Quad Tree Compression
When storing information about images, it is desirable to compress the image in order to minimize the required amount of memory used up by a single image. Quad tree compression is one method for doing so. Rather than keep track of every single pixel’s RGB value, we can break the image into “chunks” that separate distinct data features. This could take the form of breaking an image down by color, such as defining red regions, black regions, and white regions on a photo of, say, a penguin wearing a red scarf. It could also take the form of separating several data points into their own classifications. Essentially, quad tree compression prioritizes areas of dense data and quickly glances over regions where little data is present.
Delauney Triangulation
When a software must render a three-dimensional object it can be quite memory-intensive to keep track of complicated shapes and forms. This can cause the GPU (graphics processing unit) to work slower, and less effectively. To combat this, computers will simplify complicated forms into lots of smaller, simple shapes, like triangles. For instance, when one is playing a video game where a hilly landscape must be rendered in realtime behind the players, it is much easier for the computer to quickly draw a bunch of triangles that resemble a hill, rather than a photorealistic hill.

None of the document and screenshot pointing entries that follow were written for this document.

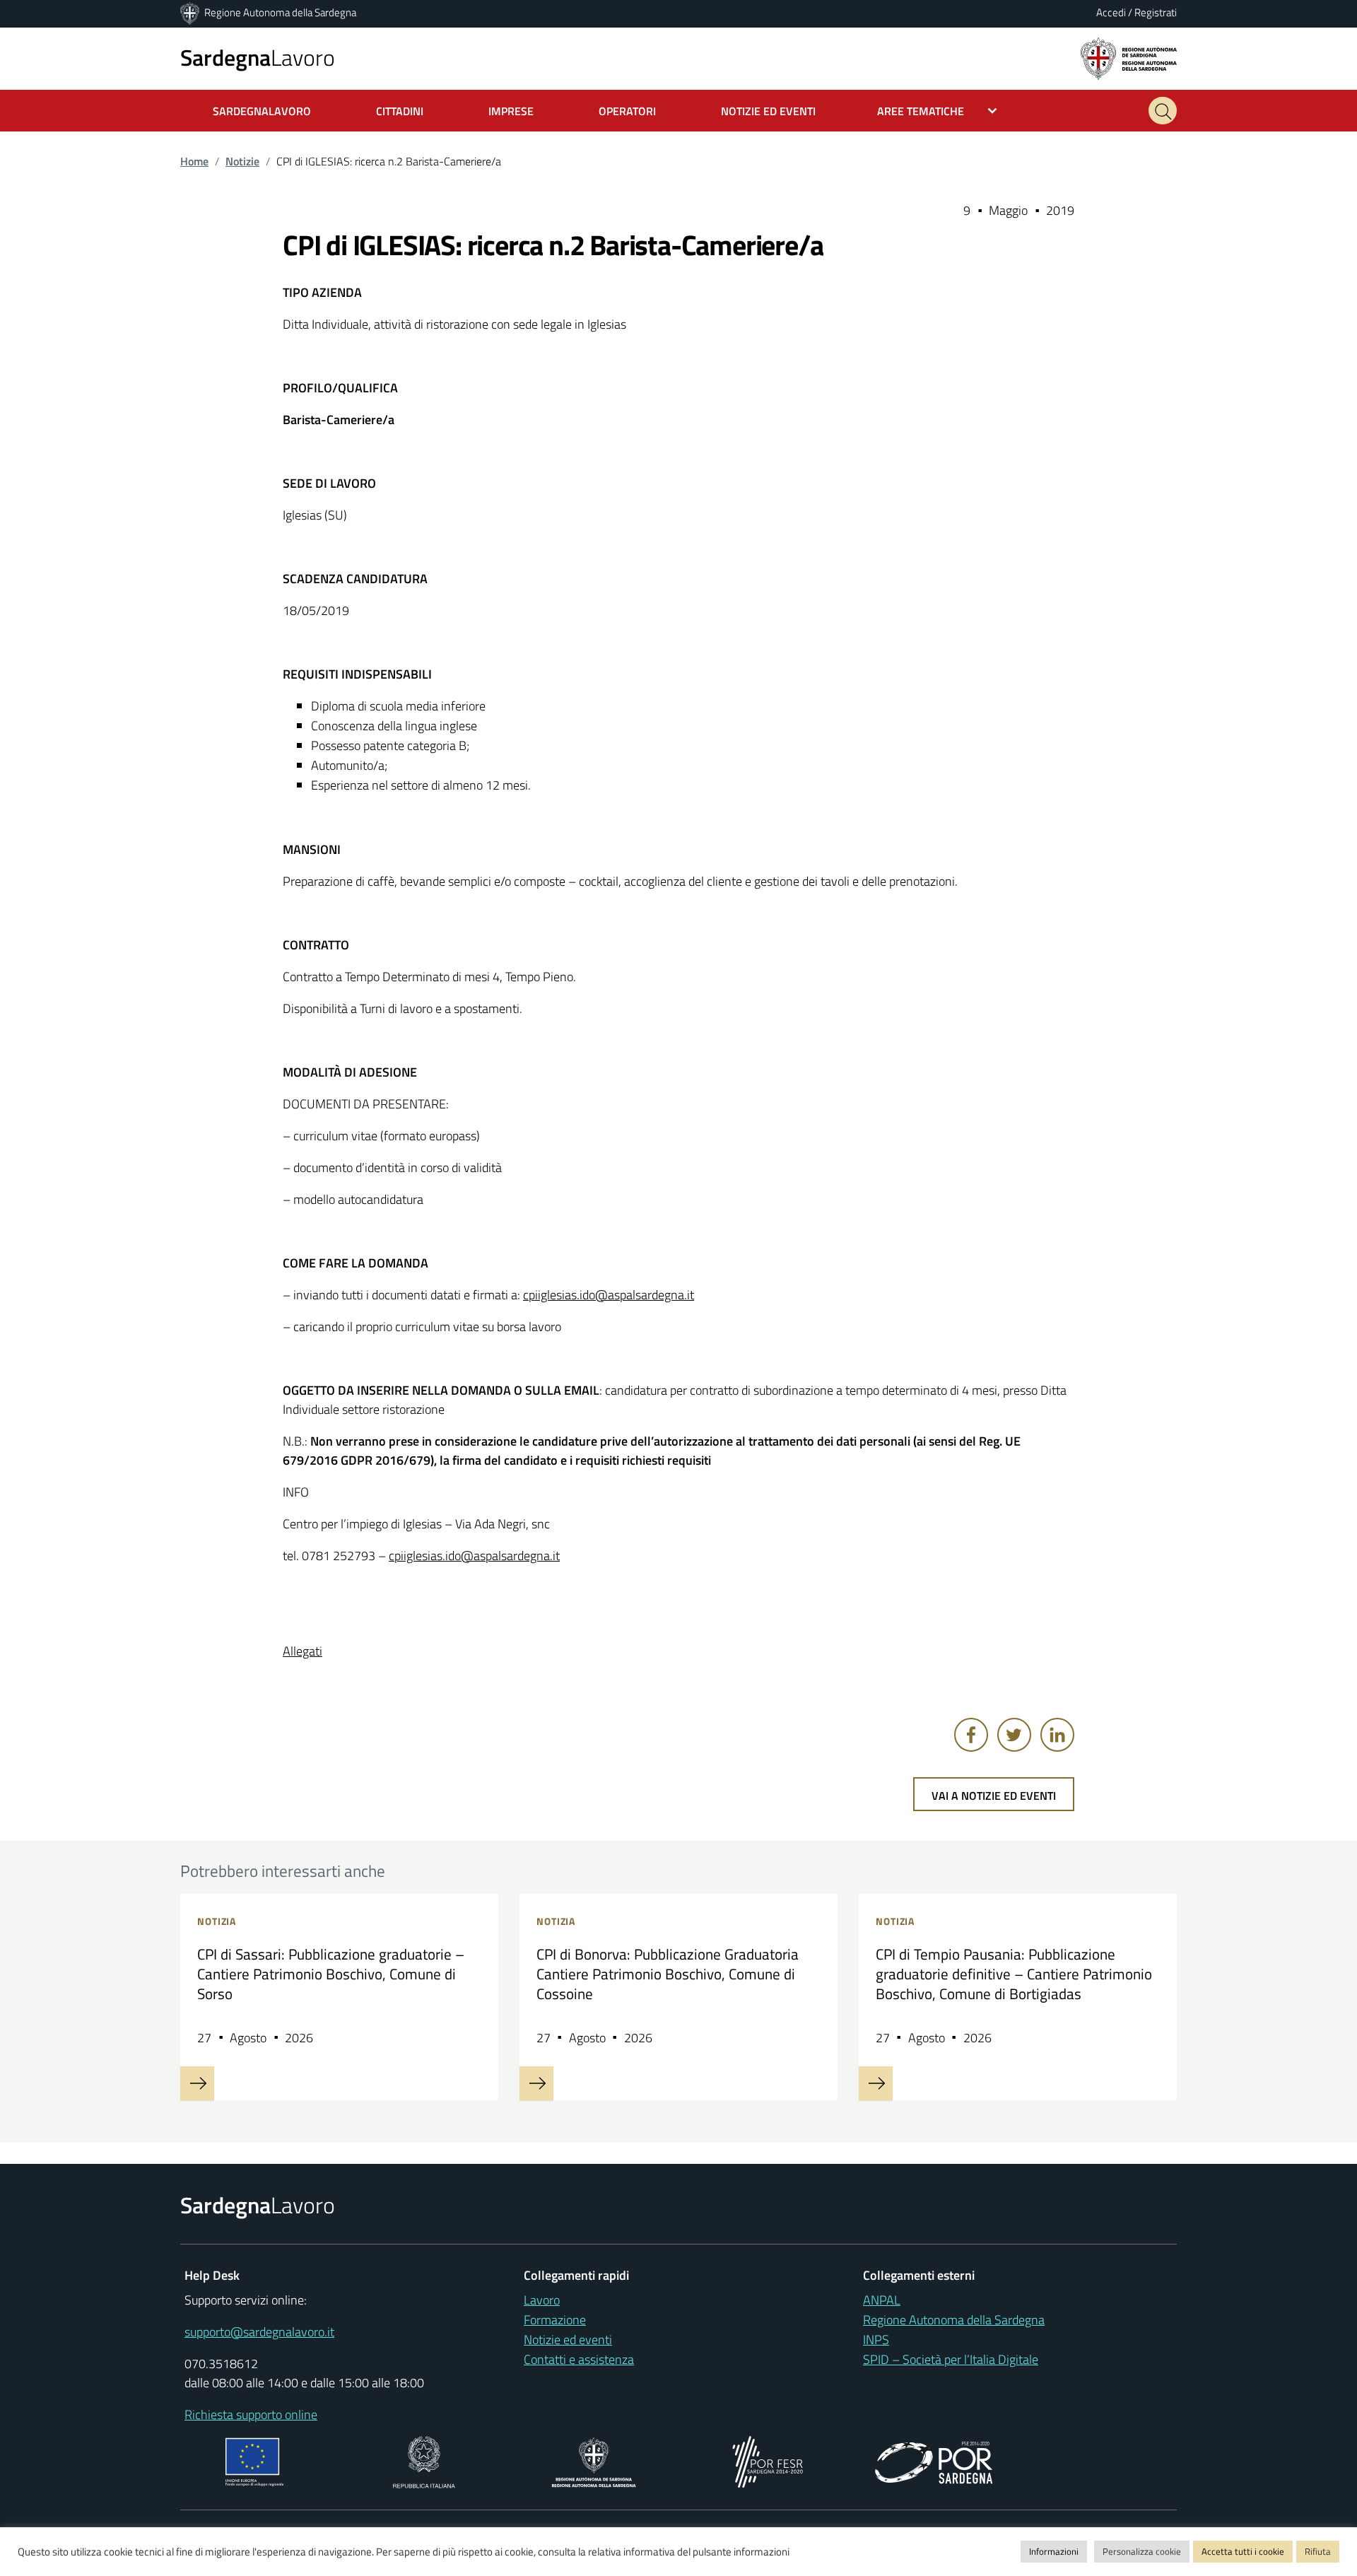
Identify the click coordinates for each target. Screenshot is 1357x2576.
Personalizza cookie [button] (1142, 2551)
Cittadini (399, 111)
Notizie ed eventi (568, 2339)
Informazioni (1054, 2551)
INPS (876, 2339)
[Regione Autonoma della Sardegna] (190, 12)
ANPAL (881, 2299)
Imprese (511, 111)
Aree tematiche (920, 111)
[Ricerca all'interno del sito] (1163, 110)
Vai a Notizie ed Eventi (994, 1795)
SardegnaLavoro (262, 111)
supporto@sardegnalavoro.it (259, 2331)
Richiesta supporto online (250, 2414)
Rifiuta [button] (1318, 2551)
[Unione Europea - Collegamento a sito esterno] (254, 2460)
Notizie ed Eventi (768, 111)
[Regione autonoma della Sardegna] (1129, 57)
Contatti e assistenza (579, 2359)
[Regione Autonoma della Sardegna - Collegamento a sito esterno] (594, 2460)
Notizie (242, 161)
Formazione (555, 2319)
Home (194, 161)
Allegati (302, 1651)
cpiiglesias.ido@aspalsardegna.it (608, 1294)
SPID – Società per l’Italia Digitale (950, 2359)
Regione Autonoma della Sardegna (280, 12)
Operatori (627, 111)
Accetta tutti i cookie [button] (1243, 2551)
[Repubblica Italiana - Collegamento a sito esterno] (423, 2460)
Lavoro (257, 57)
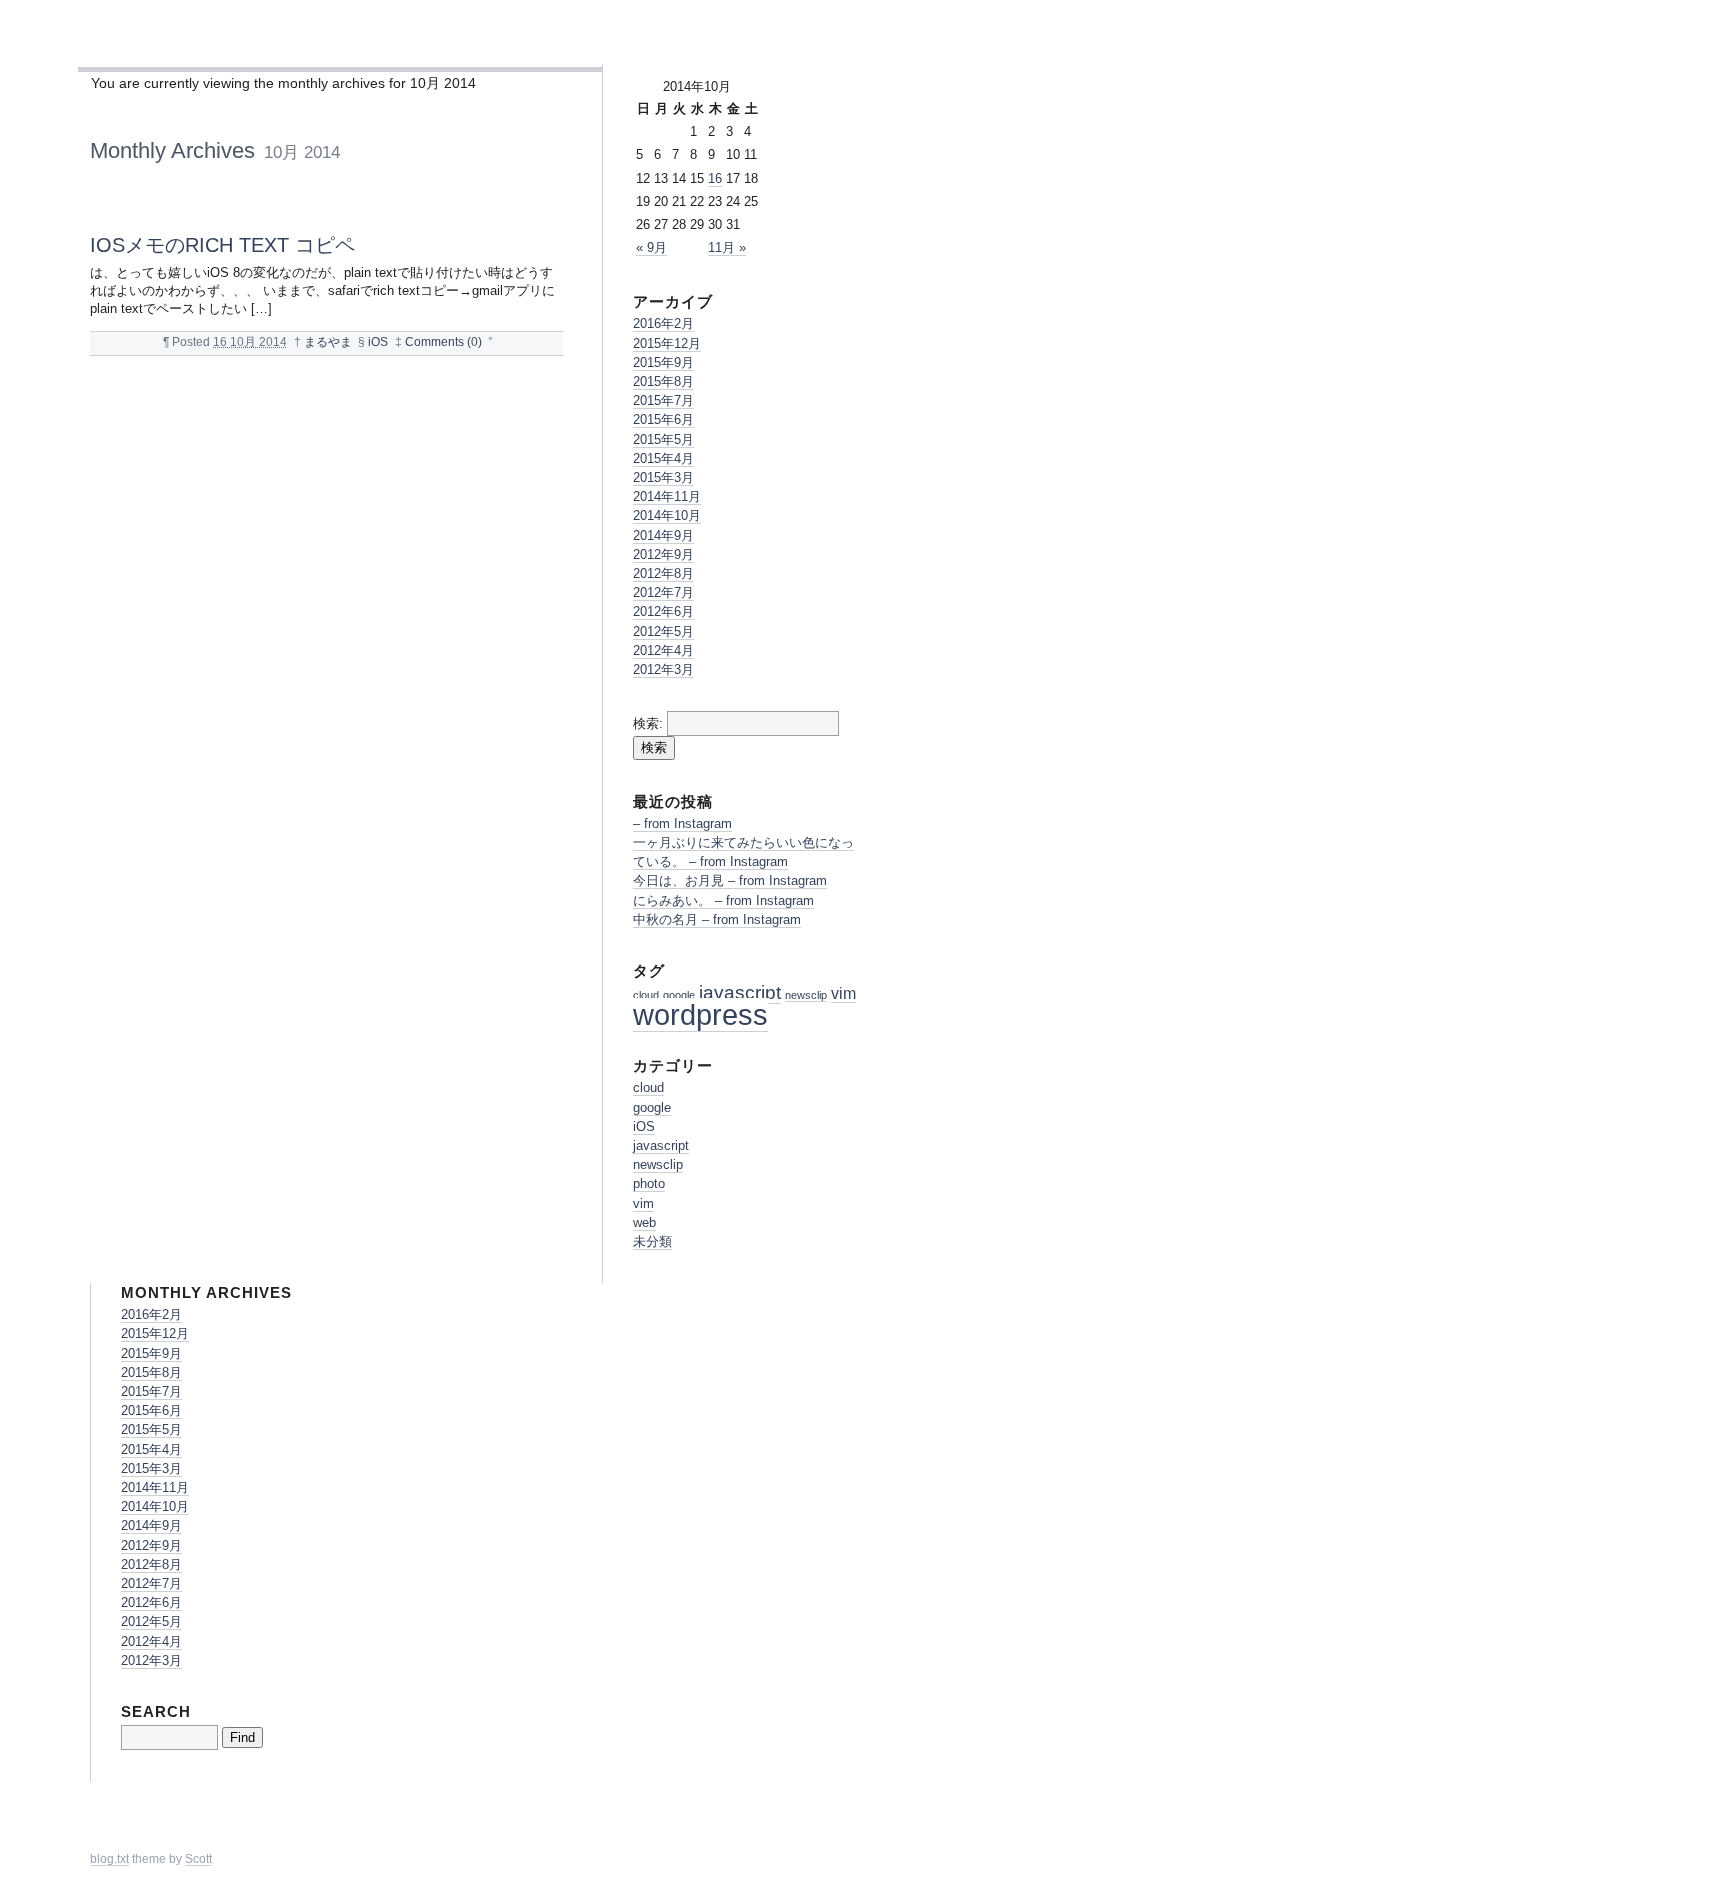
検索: (648, 723)
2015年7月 (663, 400)
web (644, 1222)
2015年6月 (663, 419)
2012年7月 (663, 592)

Delauney triangulations are a specific kind of geometric simplification that optimized the shapes of the triangles in relation to the form to be modeled.
Gaussian Blur
If you’ve ever used Photoshop or another photo editing software to make a photo blurry for artistic purposes, chances are that you’ve used a “Gaussian” blur (pronounced “gow-sian”). Have you ever wondered how computers create that blurry, underwater-looking effect? It’s all math! In a Gaussian blur, each pixel in the original image is “smudged” by mixing it with colors from its surrounding neighbors. The trick is that not all of the pixels get smudged by the same amount. Rather, a pixel's neighbors are given weighted impact according to a Gaussian bell curve (hence why it’s called a Gaussian blur!).
Voronoi Diagrams
Voronoi diagrams appear all the time in nature, from volcanic rock to bee hives to mud flats. These unique and beautiful partitions separate data points into their own optimally spaced regions. Computers can then make decisions on how to operate on data points based on which region they fall into. Voronoi diagrams also show up in a variety of applications, such as biology and astrophysics!
You can explore these beautiful geometric phenomena more with the four drawing activities I created this summer. These activities are meant to be a fun introduction to the theory behind computer graphics algorithms in an interactive and low-stress environment. So grab a pencil and have fun!